JT: And the kitchen doesn't stay still, but I didn't get sick, thank goodness. But I remember scrubbing those old pots and pans. And then I'd go, stationed at Zweibrucken, and again I played sports again. But on the battalion level, and we played flag football, 'cause it was a small post. And played basketball and softball. And basketball we had a, I think we had the post champion. And then we entered a tournament in Stuttgart, and thank god we came back from, I think, fifteen point deficit in the fourth quarter to beat these MPs. Yeah, so I think we won one game and lost a game, and then we had to go get out. But it was a fun time. And then softball we were the base champs. We had an Afro-American pitcher, Bennie was his name, heck of a, fast. So when I played second base, I was over mostly almost by the first baseman, because they never get around you. So that was my duty there in Zweibrucken, and my section chief said, "Jim, doesn't that bother your conscience that you take off for practice and do that? And he said, I told him, no, it doesn't bother me at all. So I would get off work to go practice basketball, football, softball. And, Alton, those fellows that I met, you know, that I bonded with over there, I still, we still keep in contact. Let's see, how many have... two have passed away. But god, one became a lawyer, one became a dentist, one became a professor at the University of Minnesota, one became a CPA in Michigan. Let's see, what else? Oh, then one became a basketball coach, athletic director, and then he was inducted into the athletic director's hall of fame for the state of Illinois. And then Fernley was, owned a service station garage. Geez, they really amounted to something.

AC: What about the four guys, the others, there were four of you who joined up the army originally? What happened to the other three guys?

JT: The other three guys, this guy named Dick Wise said, "Jim, let's go do airborne, parachute." Says, "We'll get to stay in the States longer." And I said, "No way am I jumping out of airplanes. I'll take my chances in Korea." Ed Zirflew, we had a company party for graduation, we had a company party, chick and a beer, and we ended up getting a case of beer out of the PX, and then we had a, somebody had a car and we went into some woodsy area. Zirflew was climbing a tree and he fell out of the tree and broke both wrists. He was Tarzan. And the other guy, he passed away early. Then Ed ended up in... I can't remember the name of the camp, in California as a clerk, company clerk. But Wise would write to me every now and then, he'd say, "Here I am up in this airplane.
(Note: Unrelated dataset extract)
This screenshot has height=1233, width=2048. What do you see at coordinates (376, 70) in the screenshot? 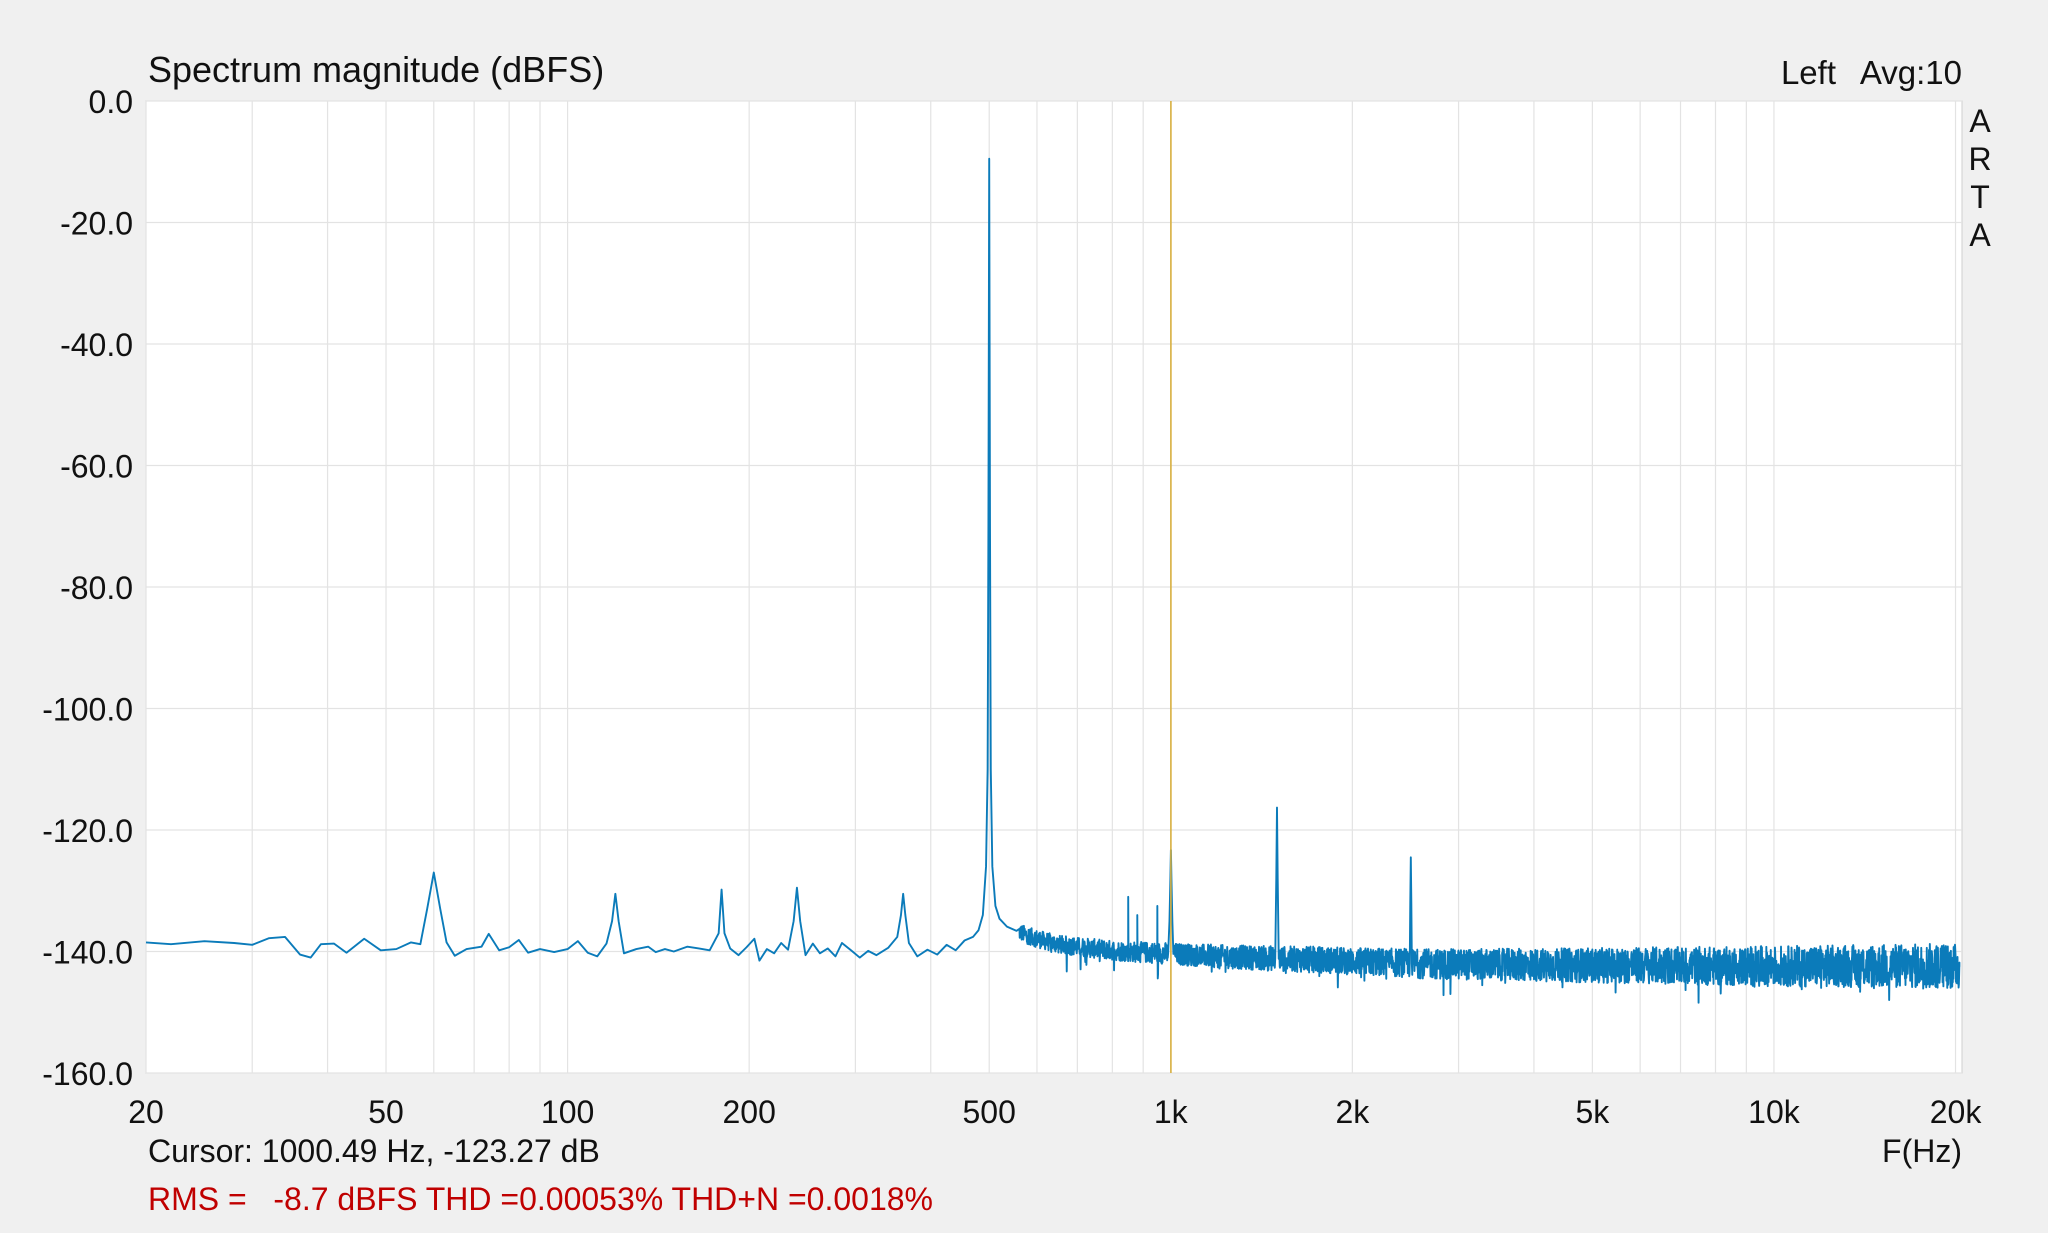
I see `chart-title: Spectrum magnitude (dBFS)` at bounding box center [376, 70].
What in the hell am I doing up here?" [Laughs]

AC: Was he posted to Korea?

JT: No, he stayed right there. He was a tough bugger, and he was not that big. He was probably about 5'7", probably 165, but he played army ball with, geez, some of the big guys. He was a tough one, he really was very good. He matured after high school. He was a young senior.

AC: Whatever happened to the guy who broke his wrists?

JT: He became a schoolteacher and retired as a schoolteacher. He's the one that just passed away.